Life expectancy was in the 20s for children born with cystic fibrosis 30 years ago, today it is in the 30s. Professor Graham Hall is leading this research.

graham hallProfessor Graham Hall suspects he was one of those kids who was always asking, "Why?" As an adult, not much has changed. Except these days, he's channelling that innate curiosity into improving the futures of children born with lung diseases, particularly cystic fibrosis.

"Life expectancy twenty or thirty years ago was in the twenties," says Graham. "It's now in the thirties. For babies born today, their median life expectancy is the mid-forties." Research by experts all over the world is what has made the difference - and The Kids Research Institute Australia is a key contributor.

For over a decade, Institute researchers have played a leading part in the Australian Respiratory Early Surveillance Team for Cystic Fibrosis (AREST CF). They collaborate with research groups across Australia, as well as in New Zealand, the Netherlands, United States, and Canada. Findings have been significant.

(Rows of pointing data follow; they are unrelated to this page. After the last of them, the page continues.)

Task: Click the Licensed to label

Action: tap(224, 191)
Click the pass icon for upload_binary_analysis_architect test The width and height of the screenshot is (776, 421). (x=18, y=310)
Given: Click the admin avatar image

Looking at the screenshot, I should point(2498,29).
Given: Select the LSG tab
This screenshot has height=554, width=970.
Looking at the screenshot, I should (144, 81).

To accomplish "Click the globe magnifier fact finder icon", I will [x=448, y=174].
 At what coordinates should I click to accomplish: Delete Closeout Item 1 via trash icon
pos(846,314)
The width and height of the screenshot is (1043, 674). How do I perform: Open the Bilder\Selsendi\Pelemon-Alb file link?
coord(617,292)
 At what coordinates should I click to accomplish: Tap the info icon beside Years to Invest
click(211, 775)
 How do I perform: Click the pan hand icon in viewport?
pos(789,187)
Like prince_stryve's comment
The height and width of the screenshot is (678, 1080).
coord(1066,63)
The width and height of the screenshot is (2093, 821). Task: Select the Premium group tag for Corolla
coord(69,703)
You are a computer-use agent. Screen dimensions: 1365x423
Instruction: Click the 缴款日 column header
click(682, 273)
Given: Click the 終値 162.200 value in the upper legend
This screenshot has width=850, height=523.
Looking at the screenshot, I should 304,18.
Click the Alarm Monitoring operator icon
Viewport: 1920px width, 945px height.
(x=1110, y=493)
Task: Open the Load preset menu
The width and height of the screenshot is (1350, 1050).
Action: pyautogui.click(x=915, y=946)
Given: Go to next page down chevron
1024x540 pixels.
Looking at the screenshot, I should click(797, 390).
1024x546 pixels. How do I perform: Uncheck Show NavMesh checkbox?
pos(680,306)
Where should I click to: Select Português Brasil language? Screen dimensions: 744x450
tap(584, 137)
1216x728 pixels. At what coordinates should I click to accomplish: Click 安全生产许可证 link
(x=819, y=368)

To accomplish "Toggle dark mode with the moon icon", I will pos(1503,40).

"What we've been able to show is that if there's lung damage early, lung function is likely to be lowered early. If you want to make changes, you really have to intervene in the first two years of life. Even waiting till children are 5 or 6 is too late," says Graham. Early interventions in little lungs will lead to longer life expectancies and a much improved quality of life.

An AREST CF clinical trial is currently underway in eleven centres across Australia and New Zealand, investigating whether giving broad spectrum antibiotics reduces the impact of early childhood infections in kids with CF. "Really what we want is a cure," says Graham Hall. "We want to reverse a genetic defect but until we can do that, what we have to do is minimise harm."

The blind trial, is funded by a public foundation. Graham Hall says with the right support, there's no reason Perth's isolation should prevent our researchers from making important, game changing advances.

"What philanthropy does is allow us to reach for the stars. We can take those high risk, high return approaches that enable us to not just make incremental steps but to start making those big strides."